In recent years, I have seen a similar movement with fantasy, where people are becoming more and more concerned with “realism,” and with stories being elevated in status by virtue of being more “realistic.” This includes a movement focused on “realism” in fantasy, whether in regard to weapon usage, living conditions, the roles of women, presence of minorities, or even the existence of good and evil. We’ve seen a move toward more “gray” stories, with heroes that are awful people in many respects, villains that are more misunderstood than evil, and more of an emphasis on being “dark,” notable with the emergence of “grimdark” as a subgenre. 

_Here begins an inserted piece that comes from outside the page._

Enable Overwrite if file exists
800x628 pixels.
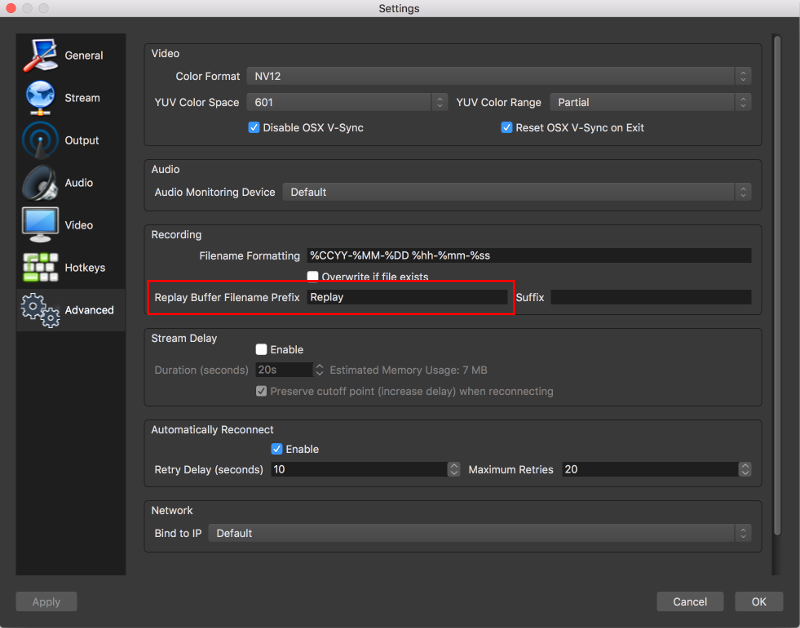point(313,277)
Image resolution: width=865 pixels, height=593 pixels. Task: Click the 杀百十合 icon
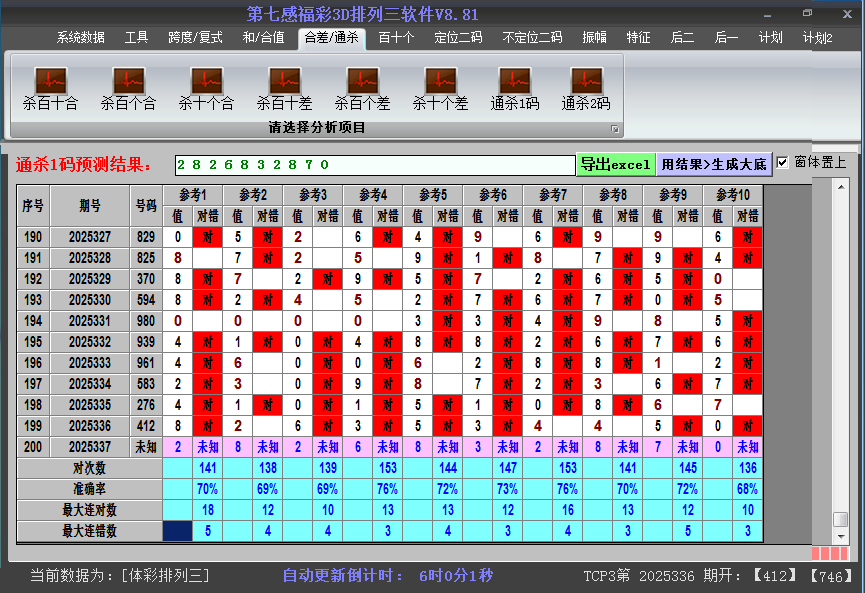pyautogui.click(x=50, y=89)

To be clear, there is nothing inherently wrong with this. I familiarly believe that a creator can and should do what they wish with their creations, and if it finds an audience, it’ll be successful. But what seems to be an increasing number of rules, bullet points to hit, and boxes to check, is not going to have a positive impact on the genre, at least not in the world of traditional publishing. We’re going to see writers worrying more about those minutiae (not to mention making sure they hold and promote the correct views), rather than on creating great stories with great characters.

By definition, science fiction and fantasy are fictional. Yes, at times it makes sense to use “realism,” more so when using real world objects, such as horses, for example, but that cannot be the focus. If we wanted to read stories about our world we’d read history or literary fiction. Science fiction and fantasy need to be imaginative, enjoyable, and awesome.

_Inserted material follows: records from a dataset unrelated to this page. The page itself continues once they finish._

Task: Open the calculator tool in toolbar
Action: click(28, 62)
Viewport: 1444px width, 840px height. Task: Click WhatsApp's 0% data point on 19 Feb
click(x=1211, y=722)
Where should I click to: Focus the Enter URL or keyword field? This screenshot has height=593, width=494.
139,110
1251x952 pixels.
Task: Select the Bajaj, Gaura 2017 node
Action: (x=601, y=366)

But how is this rant relevant to A Greater Duty

Well, for one, I am very much of the school that believes characters and story come first, and everything else can and should be built around that. While I do enjoy theorycrafting about what might be a bit more “realistic” in a science fiction setting, such as remembering that space in three dimensional (relevant for space battles), that is only a small part of the setting. I want to have my space magic, I want to have my simple, fast FTL travel, and I want to have spectacular battles. So I have them.

I want to have a cool, interesting, setting with many possibilities open for future stories, whether directly related to this planned six (or seven) book series. So I have no fewer than 12 alien races inhabiting the portion of the galaxy where this book takes place, and I almost accidentally created a partial skeleton of an alien language, with a few dozen words and phrases already (but again, this was all in service of the story, and I never came down with what some term “world-builder’s disease.”)

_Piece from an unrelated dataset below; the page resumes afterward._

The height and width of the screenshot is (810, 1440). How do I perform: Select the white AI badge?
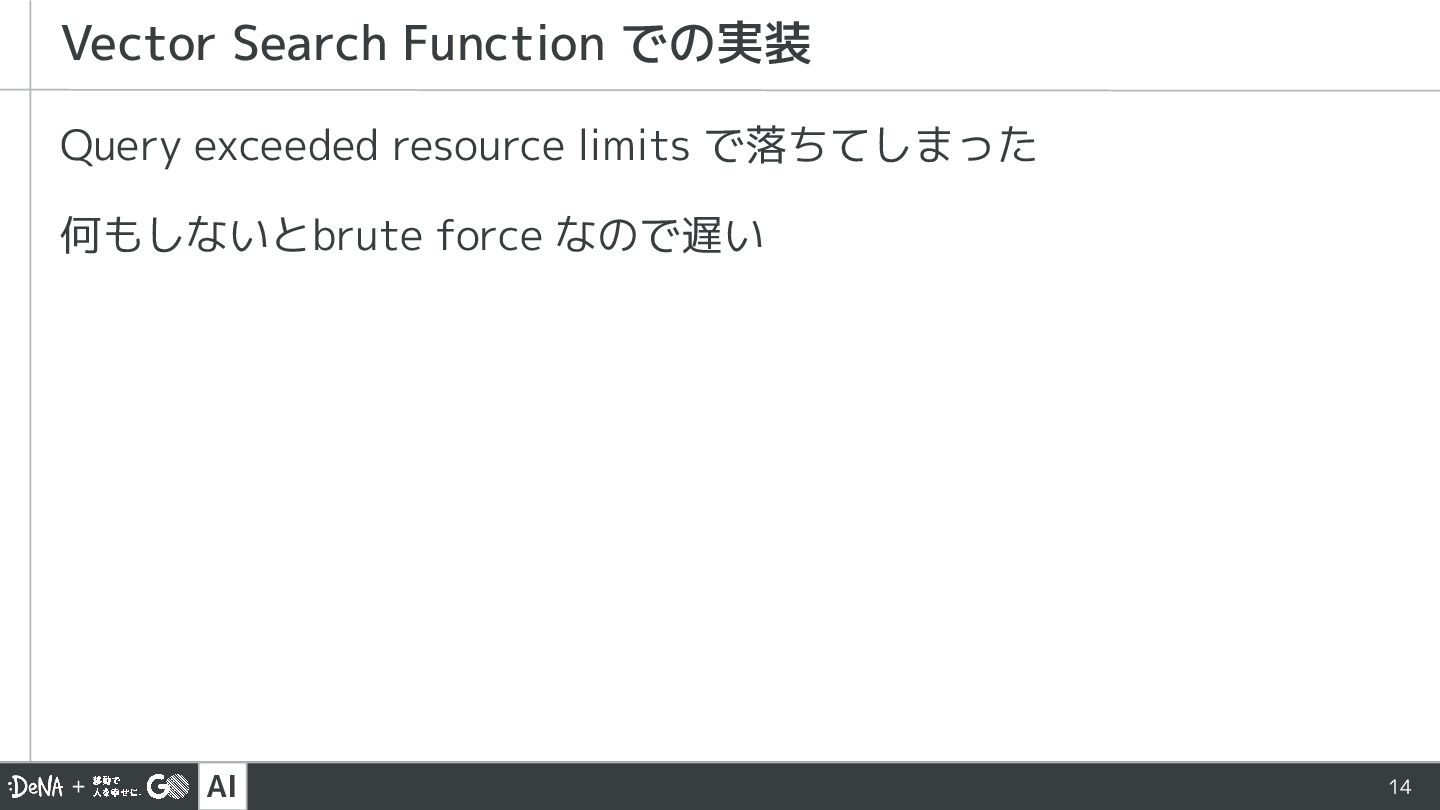222,787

A greater duty has many elements of sci-fi, and it and its sequels will, in their own way address a couple of concepts that hard sci-fi has discussed. It also has fantasy elements, in the type of story I’m telling, and yes, there is what some might term “magic” (though in such a setting none would really use that word.) It has good, it has evil, and it has plenty of levels in between. It’s a story I first conceptualized and fell in love with over a decade ago, and now I’m finally on the cusp of putting it out in the world so that others may experience the first chapter of my grand vision, and hopefully enjoy an awesome story that also established what I hope will develop into a vibrant setting in the mold of Star Wars and Star Trek, where the universe isn’t written into a storytelling dead end after just a few stories (looking at you, Mass Effect). Oh, and there are no humans to be found, because I get enough of them on this blue planet of ours.

Keep an eye on this site in the coming week for the first ever excerpt from A Greater Duty, and, if all goes well, the book itself should follow within another week or two (I made the rookie mistake of only commissioning cover art as the editing process ended, alright? Important thing is that I know better for next time, and everything will be completed very, very soon.

Until then, continue writing the stories that excite you; don’t get hung up on genre restrictions of other arbitrary rules.